Selected text →
Seems like a reasonable guess, and wouldn't it be cool if we would be able to use purchased StaffPad extensions (I think I bought them all ) in Muse Score 4 and/or Muse Sounds in StaffPad one day? I wonder!


----------



## Markrs

sctaylorcan said:


> Seems like a reasonable guess, and wouldn't it be cool if we would be able to use purchased StaffPad extensions (I think I bought them all ) in Muse Score 4 and/or Muse Sounds in StaffPad one day? I wonder!


Apple don't let the developer know who owns add-ons as far as I am aware. This is the reason you have buy the add-ons for Windows tablets and Apple tablets separately rather than buying once and using on either platform.

So sadly I don't think it will be possible. On top of that I don't think the 3rd party developers would allow it for fear it caniblises their sales.


----------



## Jett Hitt

Markrs said:


> Apple don't let the developer know who owns add-ons as far as I am aware. This is the reason you have buy the add-ons for Windows tablets and Apple tablets separately rather than buying once and using on either platform.
> 
> So sadly I don't think it will be possible. On top of that I don't think the 3rd party developers would allow it for fear it caniblises their sales.


The only upside is that the developers might be inclined to produce versions for Musescore. There are tons and tons of Musescore users, so it could be a pretty good market for them. On the other hand, Musescore will be able to use VSTs, and my understanding is that they have immediate plans to expand these capabilities right after Musescore 4 is released.


----------



## sonofharris

soundofmaw said:


> I'm a Dorico user as well and highly recommend it. However, this is on the horizon - MuseScore 4 with Muse Sounds - enter the notes and hit play, that's it (no other fussing with CC's or complicated VST mapping - unless you want to use your 3rd-party VST's, which you can)...
> 
> 
> 
> Similar to StaffPad but for desktop, and totally free. The beta is supposed to be out soon. It will be interesting to see if it can live up to the expectations. But for now, Dorico is pretty phenomenal.



Checked out Dorico looks good , this will work for me if I could only get the thing to work.
I downloaded trial pro 4. Once pc is started Dorico opens ok but if i close it and then reopen I have to restart pc, and it crashes with East West Opus nightmare.
Any tips mate.


----------



## Woodie1972

Maybe the VST audio engine is still running in the background, causing Dorico to crash when you re-open it. Maybe check in your task manager if this is the case, and if yes, kill the process 
Why Hollywood crashes I can't say as I don't have the library, but 9 out of 10 times it's a bad plugin. Updating the Play plugin might solve that.


----------



## sonofharris

Thank you


----------



## soundofmaw

sonofharris said:


> Checked out Dorico looks good , this will work for me if I could only get the thing to work.
> I downloaded trial pro 4. Once pc is started Dorico opens ok but if i close it and then reopen I have to restart pc, and it crashes with East West Opus nightmare.
> Any tips mate.

Tasks for this exercise →
(a) Answer these questions about the forum thread:
(i) According to Markrs, what does Apple not let developers know?
(ii) Which Dorico trial did sonofharris download?
(iii) What does Woodie1972 suggest checking for in the task manager?
(b) Print the forum thread between "Maybe the VST" and "might solve that.", inclusive.
The listing has no connection to the forum thread.

Data section →

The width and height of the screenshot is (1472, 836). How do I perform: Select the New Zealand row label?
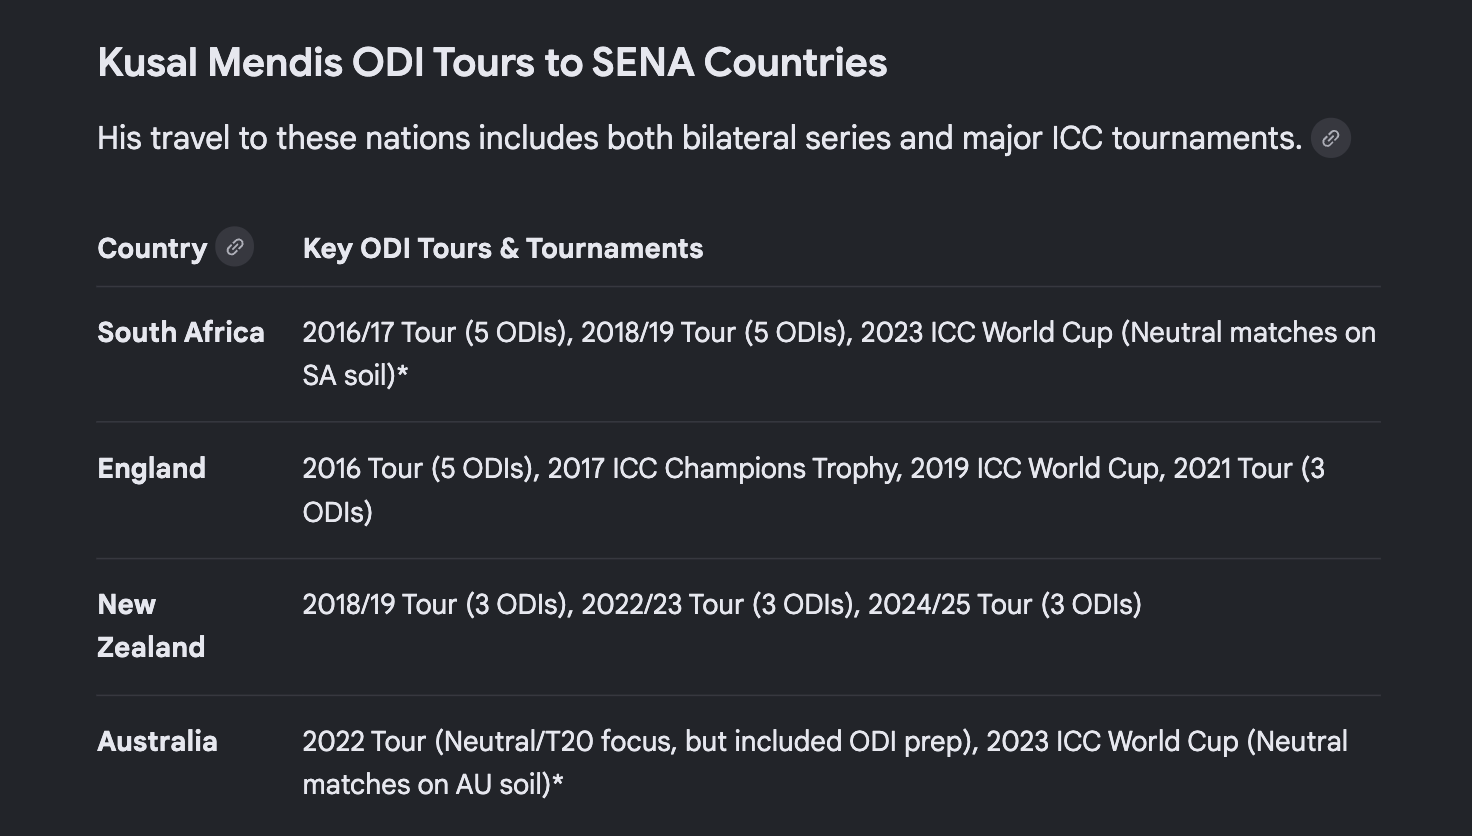151,625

Solutions to the tasks →
(a)
(i) Who owns add-ons.
(ii) Pro 4.
(iii) Whether the VST audio engine is still running in the background.

(b)
Maybe the VST audio engine is still running in the background, causing Dorico to crash when you re-open it. Maybe check in your task manager if this is the case, and if yes, kill the process 
Why Hollywood crashes I can't say as I don't have the library, but 9 out of 10 times it's a bad plugin. Updating the Play plugin might solve that.